1.
Муж любил по утрам. Раз в неделю, обычно в воскресенье, он входил в Лизину спальню, вынимал из кармана изумрудного шелкового халата красный радиотелефон, с которым почти никогда не расставался, и клал его на столик рядом с кроватью – огромной, новомодно круглой, напоминавшей манеж, из странной прихоти застеленный хрустящим постельным бельем.
Некоторое время он тихо стоял над Лизой, по ее дыханию пытаясь понять, спит она или же притворяется. И Лиза старалась дышать ровно, точно спящая, даже считала про себя, чтобы не сбиться: раз, два, три – вдох, раз, два, три – выдох.
Постояв над ней, муж снимал халат – и его волосатая нагота отражалась повсюду, даже на потолке, в бесчисленных зеркалах, делавших спальню похожей на балетную студию. Втянув в себя немалый живот и поигрывая подзаплывшими мускулами, он некоторое время любовался своими отражениями и принимал позы, вроде тех, что принимают на подиуме бугристые участники состязаний по бодибилдингу, или по «телостроению», как поправил бы нас, насквозь проамериканизировавшихся, старик Даль.
Когда-то, служа еще в ГРУ, муж усердно занимался восточной борьбой, а до этого, в военном училище, – биатлоном. Тело давно уже разъелось и обрюзгло, но остался этот свойственный спортсменам мнительный нарциссизм: от мужа всегда разило кремами, дезодорантами и прочими пахучестями. И чем крепче он накануне пил, тем ароматнее благоухал утром.

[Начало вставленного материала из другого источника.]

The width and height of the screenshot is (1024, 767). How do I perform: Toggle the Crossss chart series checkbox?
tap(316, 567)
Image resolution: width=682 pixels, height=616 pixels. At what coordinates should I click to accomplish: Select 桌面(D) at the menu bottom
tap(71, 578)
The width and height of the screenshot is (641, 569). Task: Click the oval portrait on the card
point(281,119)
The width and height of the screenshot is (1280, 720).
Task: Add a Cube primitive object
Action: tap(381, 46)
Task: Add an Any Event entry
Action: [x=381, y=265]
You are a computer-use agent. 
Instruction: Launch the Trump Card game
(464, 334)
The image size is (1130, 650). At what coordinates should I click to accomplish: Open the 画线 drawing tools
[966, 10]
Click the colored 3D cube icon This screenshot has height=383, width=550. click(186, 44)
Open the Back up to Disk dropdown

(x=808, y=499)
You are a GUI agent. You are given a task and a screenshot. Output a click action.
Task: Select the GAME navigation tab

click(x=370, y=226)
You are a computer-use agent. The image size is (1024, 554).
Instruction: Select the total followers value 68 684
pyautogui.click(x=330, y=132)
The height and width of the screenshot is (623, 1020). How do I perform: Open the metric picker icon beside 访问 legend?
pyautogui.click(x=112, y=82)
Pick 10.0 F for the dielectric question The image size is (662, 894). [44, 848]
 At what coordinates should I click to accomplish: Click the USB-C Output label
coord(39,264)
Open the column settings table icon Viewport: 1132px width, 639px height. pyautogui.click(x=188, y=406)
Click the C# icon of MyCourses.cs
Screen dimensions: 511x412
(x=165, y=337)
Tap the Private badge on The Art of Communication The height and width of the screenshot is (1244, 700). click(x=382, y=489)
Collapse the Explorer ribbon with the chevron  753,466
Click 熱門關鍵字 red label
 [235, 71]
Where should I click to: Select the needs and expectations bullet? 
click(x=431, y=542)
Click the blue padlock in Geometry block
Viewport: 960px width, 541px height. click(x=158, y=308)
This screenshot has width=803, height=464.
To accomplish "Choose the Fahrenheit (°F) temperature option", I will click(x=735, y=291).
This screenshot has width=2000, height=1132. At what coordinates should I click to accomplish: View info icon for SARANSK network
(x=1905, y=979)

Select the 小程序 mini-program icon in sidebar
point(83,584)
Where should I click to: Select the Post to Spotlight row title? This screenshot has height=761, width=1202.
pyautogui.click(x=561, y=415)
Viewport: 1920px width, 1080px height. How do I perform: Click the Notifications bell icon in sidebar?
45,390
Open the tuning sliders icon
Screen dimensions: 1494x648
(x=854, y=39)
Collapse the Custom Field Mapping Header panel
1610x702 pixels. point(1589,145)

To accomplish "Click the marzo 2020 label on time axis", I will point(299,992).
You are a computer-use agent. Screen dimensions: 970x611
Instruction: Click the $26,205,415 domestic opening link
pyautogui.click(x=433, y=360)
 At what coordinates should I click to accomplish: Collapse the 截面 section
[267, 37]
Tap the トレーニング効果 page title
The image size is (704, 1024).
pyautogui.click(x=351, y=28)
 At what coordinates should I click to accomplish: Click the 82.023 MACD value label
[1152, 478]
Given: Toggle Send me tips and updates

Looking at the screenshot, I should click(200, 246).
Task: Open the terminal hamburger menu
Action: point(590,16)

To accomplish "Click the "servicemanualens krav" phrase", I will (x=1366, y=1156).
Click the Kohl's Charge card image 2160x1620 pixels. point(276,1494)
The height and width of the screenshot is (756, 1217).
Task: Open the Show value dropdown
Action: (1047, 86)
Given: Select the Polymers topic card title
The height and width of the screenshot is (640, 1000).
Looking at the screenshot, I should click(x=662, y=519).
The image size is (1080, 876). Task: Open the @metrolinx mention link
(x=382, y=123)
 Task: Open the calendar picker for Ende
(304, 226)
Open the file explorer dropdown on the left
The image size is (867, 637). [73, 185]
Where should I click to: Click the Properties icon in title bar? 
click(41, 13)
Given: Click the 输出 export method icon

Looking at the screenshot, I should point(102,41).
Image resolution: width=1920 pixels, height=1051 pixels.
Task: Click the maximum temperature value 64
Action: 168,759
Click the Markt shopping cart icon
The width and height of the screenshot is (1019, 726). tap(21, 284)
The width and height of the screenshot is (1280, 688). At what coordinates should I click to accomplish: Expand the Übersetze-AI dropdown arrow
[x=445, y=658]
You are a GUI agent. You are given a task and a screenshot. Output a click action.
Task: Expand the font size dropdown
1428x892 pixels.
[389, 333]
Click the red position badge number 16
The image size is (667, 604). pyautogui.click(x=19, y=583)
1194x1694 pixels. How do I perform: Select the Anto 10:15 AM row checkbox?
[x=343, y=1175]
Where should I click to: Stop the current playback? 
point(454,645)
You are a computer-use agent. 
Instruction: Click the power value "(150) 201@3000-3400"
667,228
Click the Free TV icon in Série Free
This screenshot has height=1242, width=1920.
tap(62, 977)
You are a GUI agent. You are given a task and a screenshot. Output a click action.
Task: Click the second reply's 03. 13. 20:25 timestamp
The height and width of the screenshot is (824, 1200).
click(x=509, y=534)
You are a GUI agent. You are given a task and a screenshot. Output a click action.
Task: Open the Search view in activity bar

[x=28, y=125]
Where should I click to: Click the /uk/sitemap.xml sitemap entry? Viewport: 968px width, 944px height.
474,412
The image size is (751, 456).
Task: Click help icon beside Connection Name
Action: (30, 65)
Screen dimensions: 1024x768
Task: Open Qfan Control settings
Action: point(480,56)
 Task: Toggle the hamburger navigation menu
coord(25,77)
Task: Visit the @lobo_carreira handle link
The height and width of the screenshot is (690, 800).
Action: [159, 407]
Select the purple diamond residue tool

Лизу это страшно раздражало. Ей казалось, вся их огромная квартира, занимавшая целый этаж элитного дома и некогда принадлежавшая кандидату в члены Политбюро, пропахла кремами и одеколонами. И еще ее просто бесило то, что тело мужа было покрыто клочковатой черной порослью и весь он со своими большими ухоженными усами а ля Ницше напоминал огромного ризеншнауцера, которого хозяева, решив сэкономить на парикмахере, остригли собственноручно и крайне неравномерно.
Налюбовавшись собой, он обычно ложился рядом с ней и, нежно разобрав ее длинные густые волосы, начинал осторожно щекотать Лизу за ухом. Когда-то в детстве у него была любимая сиамская кошка, а другим видам нежности муж с тех пор, видимо, так и не обучился. Свой первый любовный опыт он обрел в коротких, наступавших после долгого казарменного томления курсантских увольнениях в город, когда женщину приходилось брать быстро и неожиданно, как вражьего «языка»…
У Лизы от этих «заушных» ласк вдоль спины пробегали противные мурашки, и она делала вид, будто никак не может проснуться, втайне надеясь, что вдруг зазвонит этот красный мобильный телефон, и какая-то очередная катастрофа в мире бизнеса заставит мужа спешно одеться и умчаться на своем бронированном джипе в окружении толстоплечих охранников. Неприятности, надо сказать, у него случались довольно часто и он мог целыми днями – к Лизиной радости – не показываться дома, а если и появлялся, то его обычная немногословность превращалась в тягостное молчание.
Впрочем, красный телефон, на Лизиной памяти, не звонил никогда, в отличие от другого – черного, вечно верещавшего, как недоколотый поросенок. Но черный телефон муж не брал с собой в ее спальню ни разу за два года их совместной жизни.